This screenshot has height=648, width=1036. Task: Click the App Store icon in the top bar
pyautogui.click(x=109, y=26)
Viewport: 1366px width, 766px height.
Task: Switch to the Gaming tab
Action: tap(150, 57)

**Instructions for the task:**
When you answer, output all of the material exactly as it appears above.

**Response:**
This screenshot has height=648, width=1036. Task: Click the App Store icon in the top bar
pyautogui.click(x=109, y=26)
Viewport: 1366px width, 766px height.
Task: Switch to the Gaming tab
Action: tap(150, 57)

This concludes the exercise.